> Text:

::::

The management of patients with chemo-refractory disease remains controversial and includes several systemic agents such as TAS 102 and regorafenib. The median survival of chemo-refractory patients is approximately 5 months with systemic agents, offering only a minor improvement versus best supportive care [8•, 9•]. In a subset of patients with liver-only or liver-dominant disease, there are liver-directed therapy options which include hepatic arterial infusional (HAI) chemotherapy [10, 11] and embolization or radioembolization with yttrium-90 (Y90) microspheres [12, 13]. Liver-directed therapy offers the possibility of a more substantial increase in overall survival; however, there are no studies comparing outcomes between groups of patients contemporarily treated with either HAI chemotherapy or Y90 microspheres. Thus, we sought to compare oncologic outcomes in patients with chemo-refractory hepatic metastatic colorectal cancer treated at two separate centers with either HAI chemotherapy or Y90 microspheres.
Methods
Institutional review board approval was obtained for this study at each institution (Memorial Sloan Kettering Cancer Center (MSKCC) for the HAI group and Rutgers Cancer Institute (RCI) of New Jersey for the Y90 group). Patients with liver-only or liver-dominant (with limited extrahepatic disease) metastatic colorectal cancer who had progressed on standard systemic chemotherapy were identified at each institution. In the HAI group, all patients (n = 20) were selected based on RECIST 1.1 progression in the liver on standard systemic agents (5-fluouracil/leucovorin, oxaliplatin, and irinotecan) prior to HAI pump placement and treatment. In the Y90 group (n = 26), 18 out of the 26 (69%) patients had progression of disease by RECIST 1.1; 3 (11%) patients were considered chemo-refractory due to evidence of progression of disease that did not meet RECIST criteria (elevating carcinoembryogenic antigen (CEA), or increasing SUV on PET), and 5 (19%) patients were chemo-intolerant. Minimal extrahepatic disease was defined as fewer than five total extrahepatic lesions each up to 2 cm in diameter in the HAI series. All the patients were of ECOG performance status 0–2. Patient demographic, clinicopathologic, and radiographic data were collected on these patients. Initial total hepatic tumor volume was separated into quartiles, where quartile 1 was defined as 0–25% of total liver volume, quartile 2 was 25–50% of total liver volume, quartile 3 was 50–75% of total liver volume, and quartile 4 was 75–100% of total liver volume.

::::

> Stored records:
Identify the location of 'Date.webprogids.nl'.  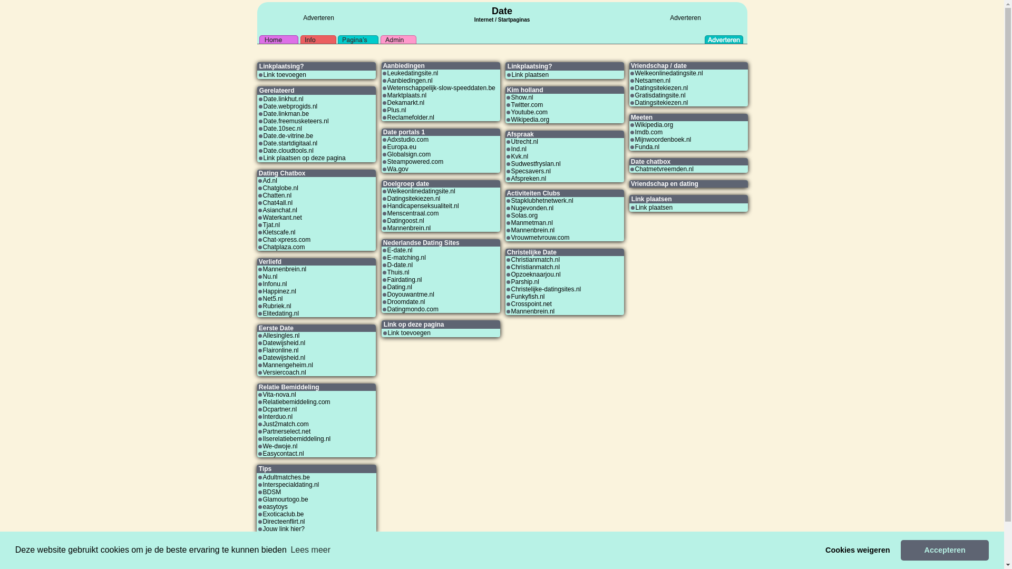
(263, 106).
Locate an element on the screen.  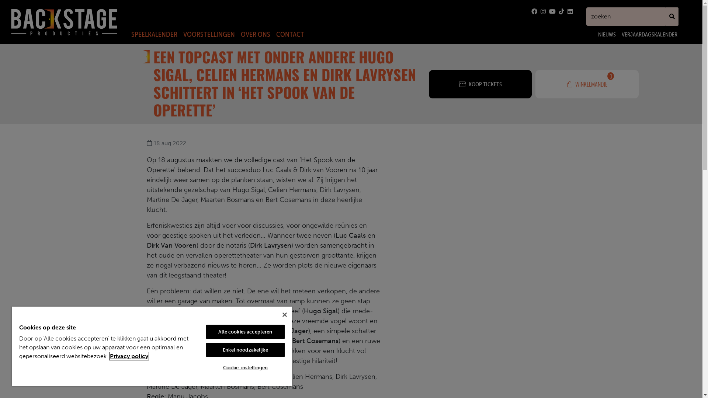
'OVER ONS' is located at coordinates (255, 34).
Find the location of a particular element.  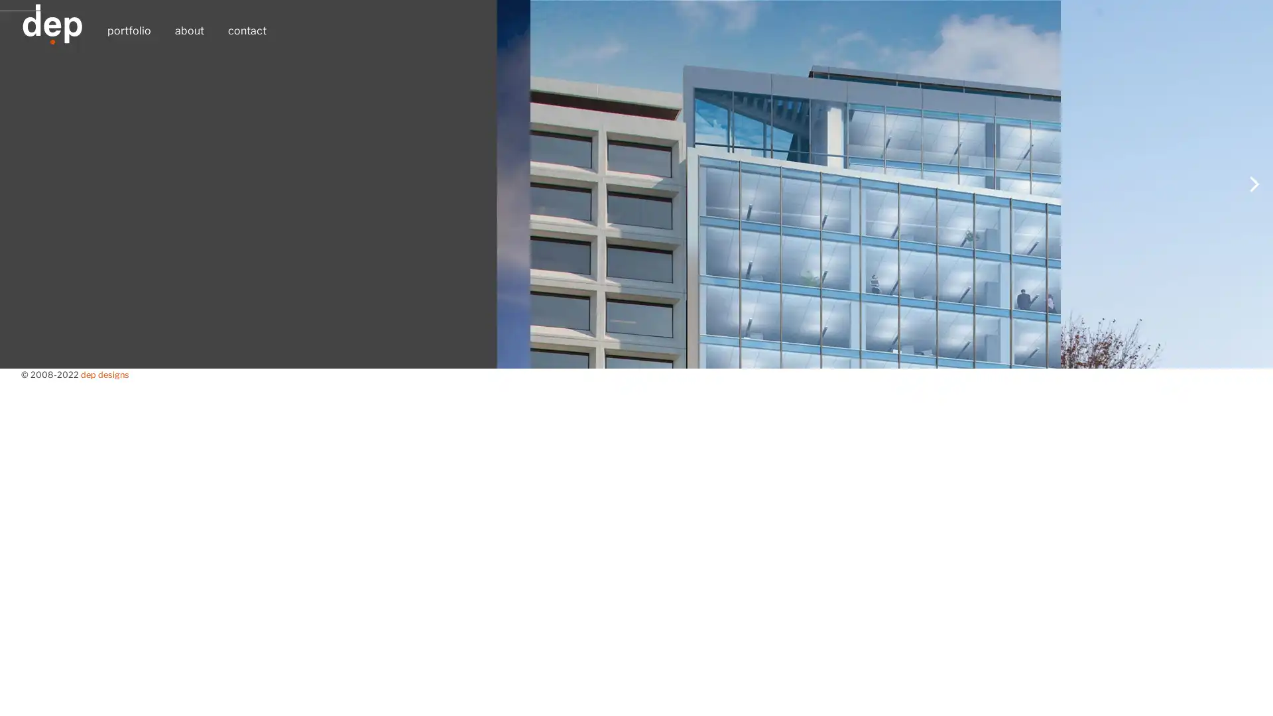

Previous is located at coordinates (19, 432).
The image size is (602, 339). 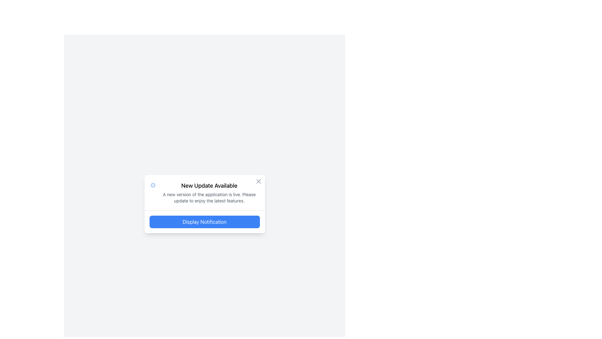 What do you see at coordinates (209, 197) in the screenshot?
I see `the informational text label that notifies the user about the availability of an application update, which is located under the header 'New Update Available' in the centered modal interface` at bounding box center [209, 197].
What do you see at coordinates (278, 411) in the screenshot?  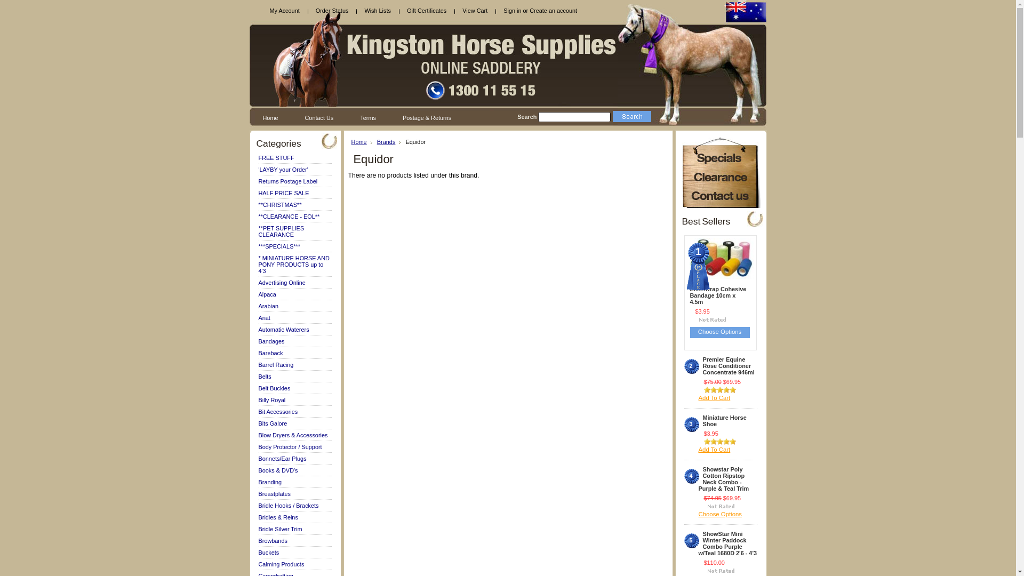 I see `'Bit Accessories'` at bounding box center [278, 411].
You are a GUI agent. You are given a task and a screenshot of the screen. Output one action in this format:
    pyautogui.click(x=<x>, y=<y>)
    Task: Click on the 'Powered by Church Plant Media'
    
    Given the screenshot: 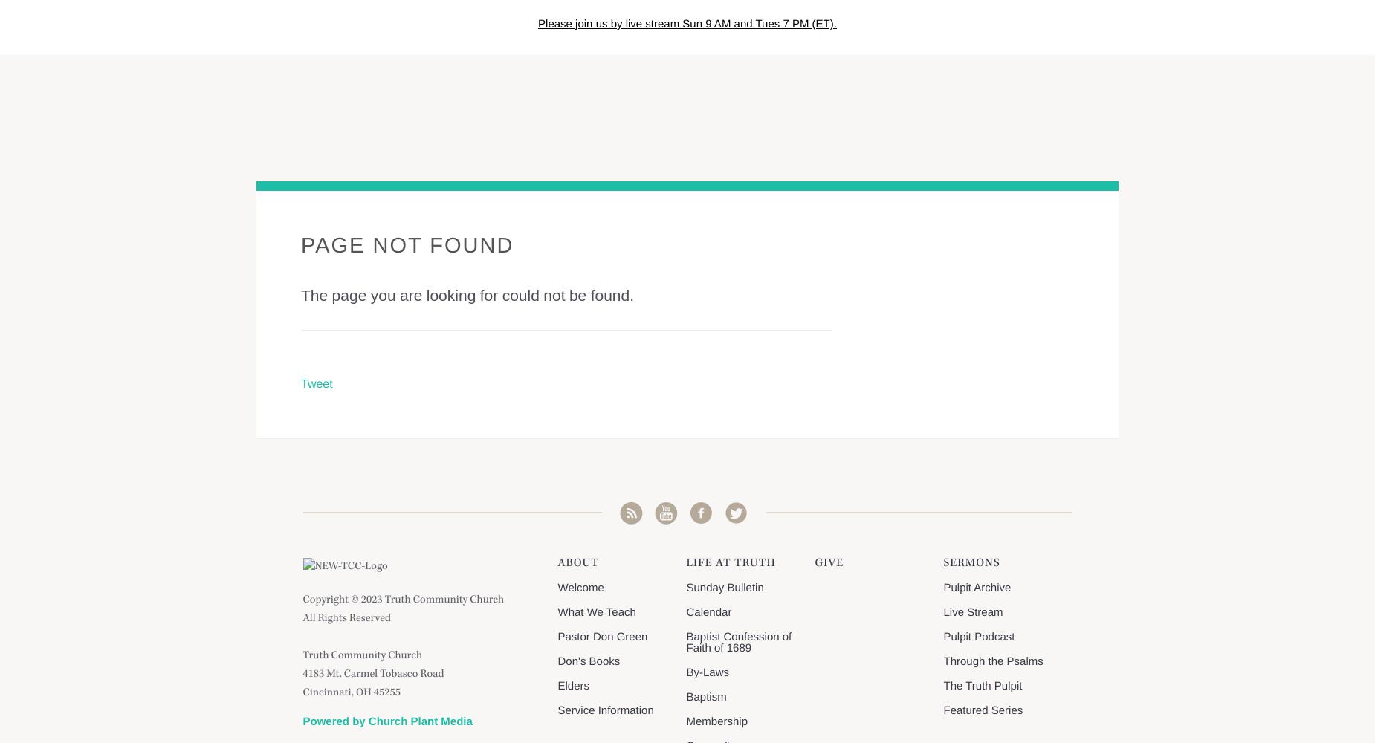 What is the action you would take?
    pyautogui.click(x=302, y=721)
    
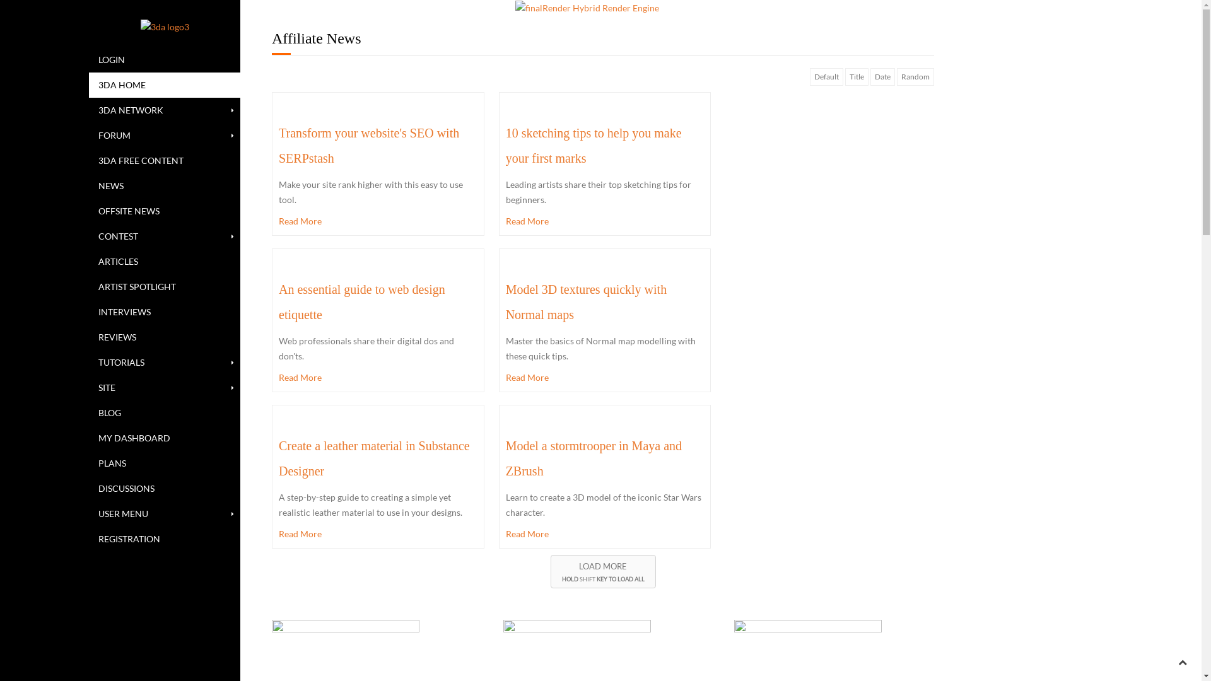 Image resolution: width=1211 pixels, height=681 pixels. I want to click on 'Read More', so click(377, 534).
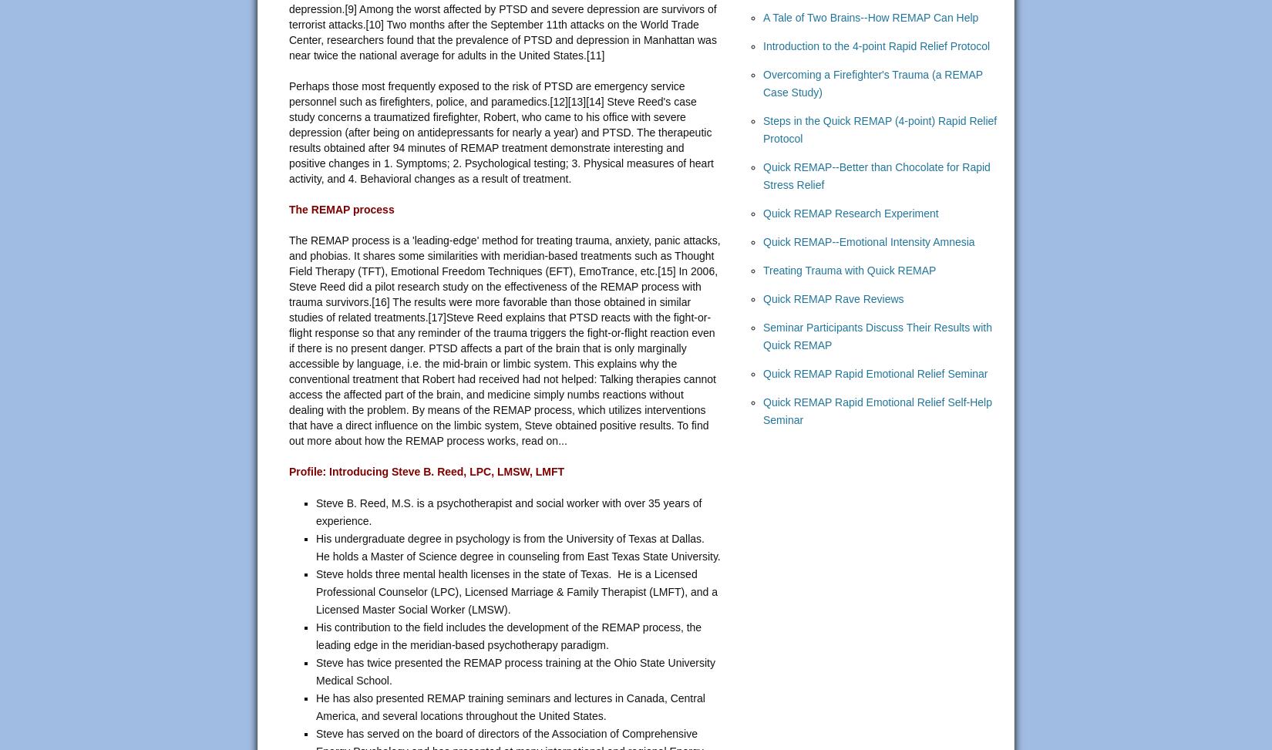  I want to click on 'Quick REMAP--Better than Chocolate for Rapid Stress Relief', so click(877, 175).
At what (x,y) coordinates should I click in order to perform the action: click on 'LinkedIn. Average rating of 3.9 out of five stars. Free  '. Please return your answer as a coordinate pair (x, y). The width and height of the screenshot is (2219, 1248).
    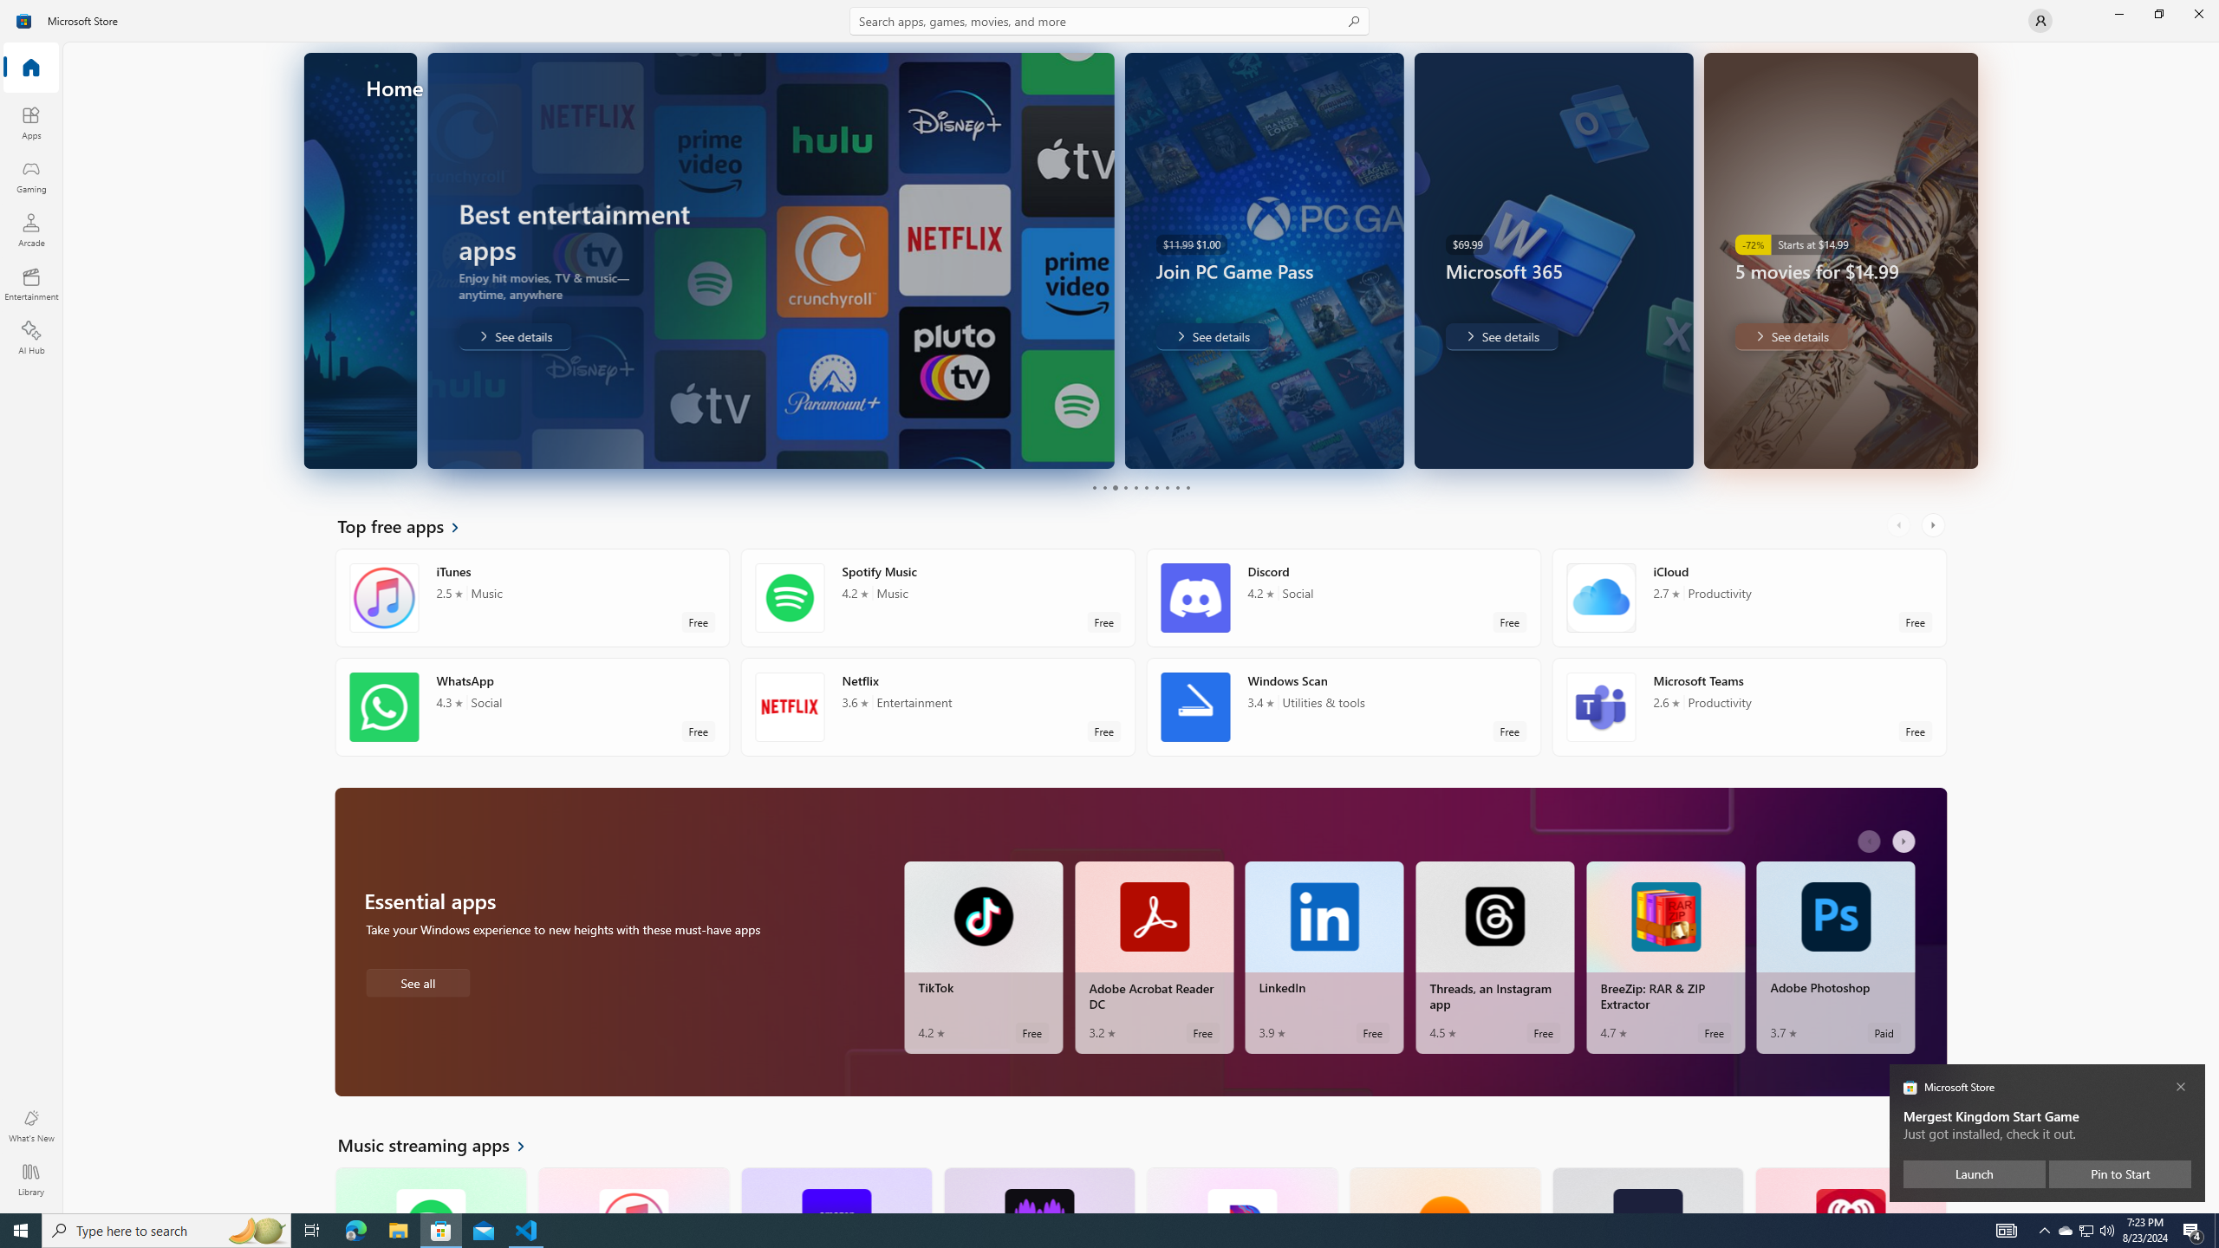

::::

> Work instructions:
Continue the study text comparing HAI chemotherapy and Y90 microspheres for colorectal cancer spread to the liver, starting after its last sentence.

> Solved exercise:
Y90 microsphere treatment
All patients were treated with SIR-spheres 90Y resin microspheres (Sirtex Medical, Lane Cove, NSW, Australia) at RCI of New Jersey. Before administration of radioembolization, each patient’s case was reviewed in a multi-disciplinary comprising medical, radiation, surgical, and interventional oncology services. Patients on systemic chemotherapy stopped therapy for at least 2 weeks before and 2 weeks after completion of all radioembolization procedures.
The radioembolization procedure was conducted as previously described [13]. Before undergoing treatment, each patient underwent physical examination and had laboratory data: complete blood count, serum chemistry panel, liver function tests, coagulation panel, and CEA levels. All the patients had baseline imaging in the form of a triphasic contrast-enhanced CT scan or MRI of the abdomen as well as a PET-CT scan.
Triphasic CT of the abdomen was used for radiation treatment planning. Liver and tumor volumes were contoured manually and calculated for each patient using the Varian Eclipse (Palo Alto, CA) treatment planning software. The body surface area method was used for dose calculations [14].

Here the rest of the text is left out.